During Friday's sitting of the Senate committee, Kamina Johnson-Smith recommended that the order be annulled until there is more clarity on the matter. Now, let us recall that the regulation was laid on June 17, 2014, and Tuesday was the statutory deadline.

Under the law, regulations such as the one to strip the OUR are to be laid before each House of Parliament, and if either House, within the statutory period, resolves that the regulations be annulled, the regulations shall be void as of the date of the resolution.

One wonders whether it is that the Government was not seeking to slip a fast one past the Jamaican people when it waited until the eleventh hour to have the Regulations Committee of the House consider the matter.


Perhaps it is the case that the Government was hoping that the OUR would be mute on the matter and that no one would be alerted to the fact that no consultation had been done on the issue.

This matter has not only called into question the commitment of the Government to strengthening governance across the board, but it also begs the question about whether the technical persons within the state apparatus are providing the best advice.

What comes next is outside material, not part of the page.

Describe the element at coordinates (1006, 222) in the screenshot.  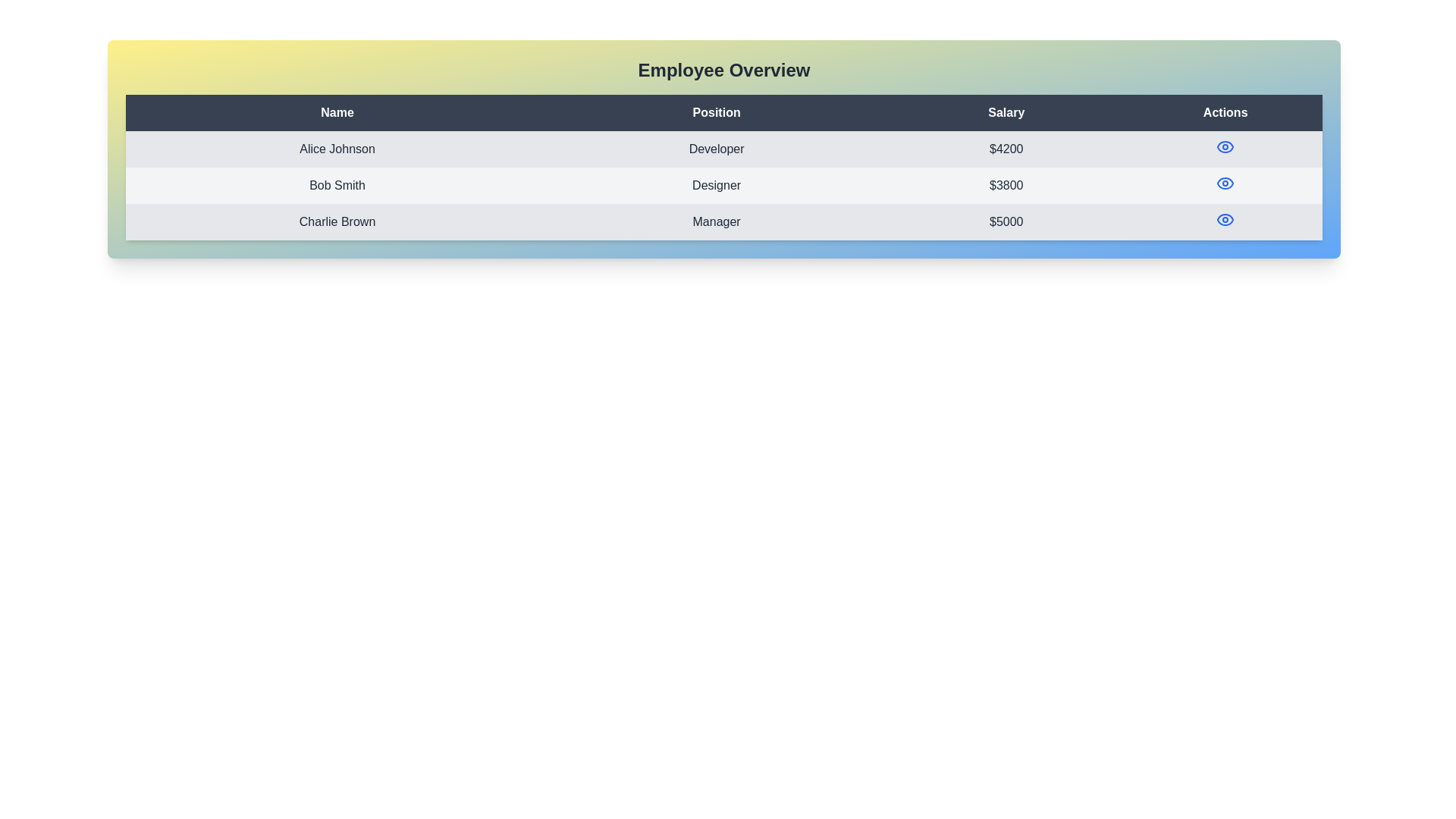
I see `the Text label indicating the salary of employee 'Charlie Brown', which is the third item in the Salary column of the employee overview table` at that location.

The question is of fundamental importance when one considers the vast number of amendments, sometimes rewrites, that are being done to bills that have been tabled in Parliament recently.

Clearly, something is broken somewhere. It could be that the technical people are either burnt out, or are not up to the task, or even that the Government has been blind and deaf to sound advice.

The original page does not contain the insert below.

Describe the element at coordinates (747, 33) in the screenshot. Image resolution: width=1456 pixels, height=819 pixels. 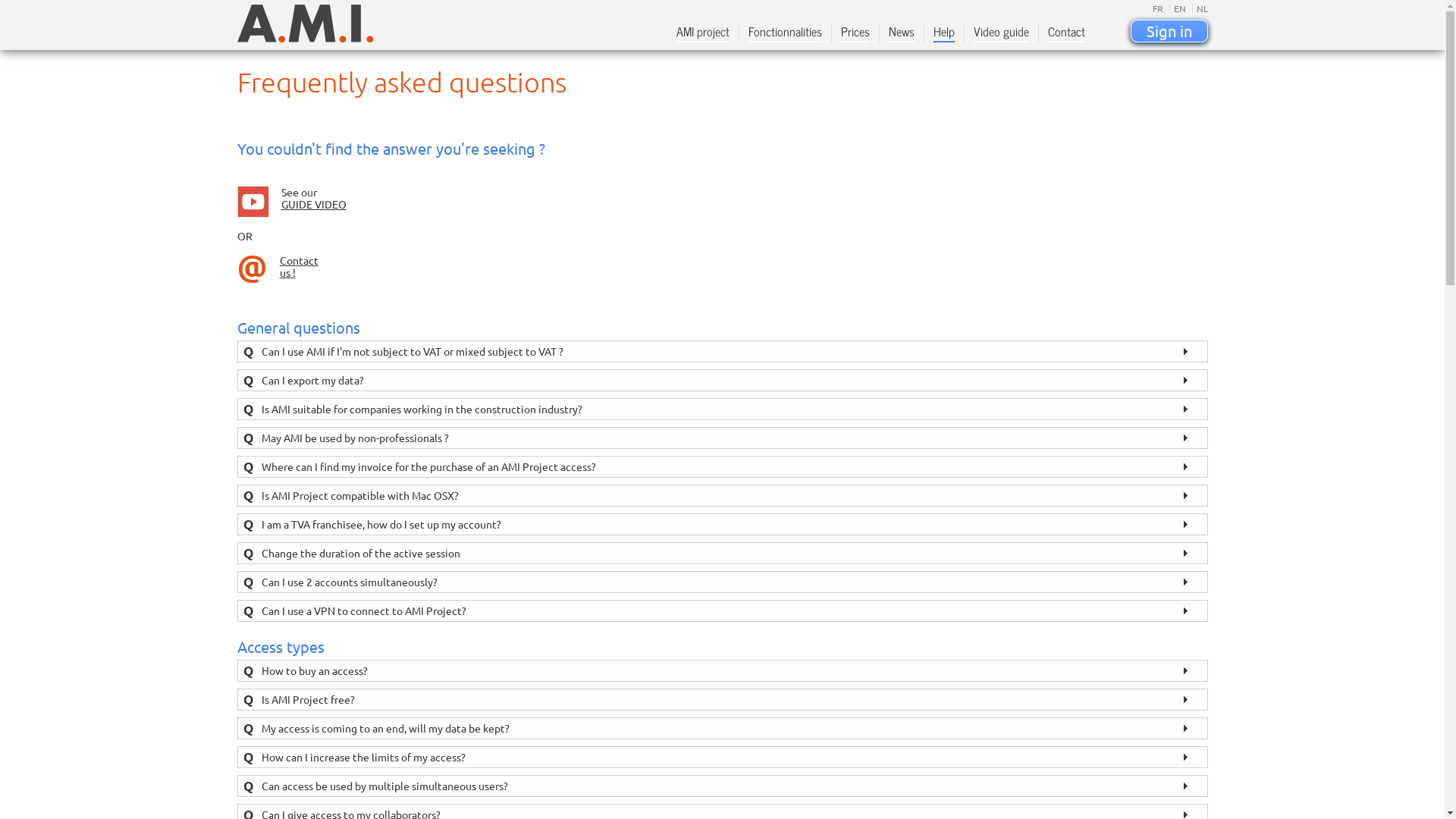
I see `'Fonctionnalities'` at that location.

We accept that there is a need to correct what has been described as an anomaly in relation to the OUR's regulatory function and supervision over public passenger transport operations, but the approach cannot be for the Government to ignore its own rules. Consultation is a must!

In the meantime, The Gavel is heartened by statements from Horace Dalley, minister without portfolio in the finance ministry, who said in the House on Tuesday that the Government was forging ahead with public-sector reform.

"It should be well understood by now that successful implementation of public-sector transformation, pension reform, and the overhauling of the public procurement regime are essential to meeting the targets and goals of the economic reform programme," Dalley said.


Given the importance of the economic reform programme to our collective future, Dalley should ensure that the public gets a front-row seat in the transformation theatre. One good strategy he could adopt is for all ministries, departments, and agencies within government to publish a matrix, with accompanying timelines, of their reform targets.

It is not sufficient for him to talk about managing the complexity and the overall construct of the public sector. He should lay bare the kind of reforms each public-sector entity would undergo and outline a clear strategy to deal with sensitive issues such as the sustainability of some allowances payable in the health sector such as on-call, overtime, sessions, which are unbearable burdens on the backs of the taxpayers.